--- Exercise ---
Your response should reproduce every line of the entries that contains the word "computer".

[Records from a data source]

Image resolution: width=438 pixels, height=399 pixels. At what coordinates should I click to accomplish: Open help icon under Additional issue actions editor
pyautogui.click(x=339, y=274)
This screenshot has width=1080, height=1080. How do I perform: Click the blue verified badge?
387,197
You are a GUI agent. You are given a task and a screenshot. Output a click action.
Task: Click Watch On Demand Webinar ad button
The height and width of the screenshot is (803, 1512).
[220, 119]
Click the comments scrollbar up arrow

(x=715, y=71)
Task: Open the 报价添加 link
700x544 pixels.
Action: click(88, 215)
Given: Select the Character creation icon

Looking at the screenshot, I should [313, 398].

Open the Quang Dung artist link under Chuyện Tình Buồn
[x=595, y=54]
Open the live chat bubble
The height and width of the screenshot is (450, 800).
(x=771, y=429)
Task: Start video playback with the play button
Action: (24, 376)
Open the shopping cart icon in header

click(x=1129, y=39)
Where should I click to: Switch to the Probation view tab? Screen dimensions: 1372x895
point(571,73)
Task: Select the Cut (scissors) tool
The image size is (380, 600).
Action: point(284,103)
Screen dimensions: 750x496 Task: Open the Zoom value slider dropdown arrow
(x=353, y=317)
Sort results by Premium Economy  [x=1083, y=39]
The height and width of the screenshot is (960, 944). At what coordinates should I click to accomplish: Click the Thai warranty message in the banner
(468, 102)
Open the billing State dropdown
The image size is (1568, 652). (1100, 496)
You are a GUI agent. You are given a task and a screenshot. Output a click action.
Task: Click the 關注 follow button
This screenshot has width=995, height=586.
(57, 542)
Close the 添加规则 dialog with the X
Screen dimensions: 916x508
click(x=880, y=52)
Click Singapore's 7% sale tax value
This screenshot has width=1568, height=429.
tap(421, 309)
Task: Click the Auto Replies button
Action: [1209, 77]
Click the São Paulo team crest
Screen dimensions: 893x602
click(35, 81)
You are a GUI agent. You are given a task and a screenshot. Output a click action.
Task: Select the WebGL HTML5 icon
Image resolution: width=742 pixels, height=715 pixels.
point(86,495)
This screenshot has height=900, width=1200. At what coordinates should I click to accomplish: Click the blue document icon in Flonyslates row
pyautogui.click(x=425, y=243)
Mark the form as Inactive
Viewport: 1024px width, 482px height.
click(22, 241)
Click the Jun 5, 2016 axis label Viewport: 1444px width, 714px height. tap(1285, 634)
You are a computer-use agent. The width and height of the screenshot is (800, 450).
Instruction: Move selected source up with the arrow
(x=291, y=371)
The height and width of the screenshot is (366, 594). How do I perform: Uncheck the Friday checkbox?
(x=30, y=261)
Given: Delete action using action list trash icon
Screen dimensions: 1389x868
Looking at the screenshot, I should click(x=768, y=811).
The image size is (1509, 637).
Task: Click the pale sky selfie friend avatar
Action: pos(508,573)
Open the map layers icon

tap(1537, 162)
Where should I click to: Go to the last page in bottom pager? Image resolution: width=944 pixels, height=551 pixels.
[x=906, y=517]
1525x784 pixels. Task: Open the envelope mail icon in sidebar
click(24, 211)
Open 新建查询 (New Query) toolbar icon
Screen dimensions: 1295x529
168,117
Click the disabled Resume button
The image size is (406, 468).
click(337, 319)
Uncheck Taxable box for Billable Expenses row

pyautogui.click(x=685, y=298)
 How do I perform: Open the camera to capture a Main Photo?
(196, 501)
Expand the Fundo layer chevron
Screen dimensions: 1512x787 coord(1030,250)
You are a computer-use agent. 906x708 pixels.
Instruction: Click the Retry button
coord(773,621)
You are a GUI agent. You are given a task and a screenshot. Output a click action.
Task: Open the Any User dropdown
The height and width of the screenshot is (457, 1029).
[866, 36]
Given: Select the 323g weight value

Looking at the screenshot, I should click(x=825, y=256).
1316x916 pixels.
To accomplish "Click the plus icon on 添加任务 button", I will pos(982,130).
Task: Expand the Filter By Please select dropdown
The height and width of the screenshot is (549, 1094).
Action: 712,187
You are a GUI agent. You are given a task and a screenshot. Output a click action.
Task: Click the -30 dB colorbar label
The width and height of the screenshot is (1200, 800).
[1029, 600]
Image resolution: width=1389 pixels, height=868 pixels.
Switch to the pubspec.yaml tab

--- Problem solution ---
You are a computer-use agent. The width and height of the screenshot is (800, 450).
You are a computer-use agent. 906x708 pixels.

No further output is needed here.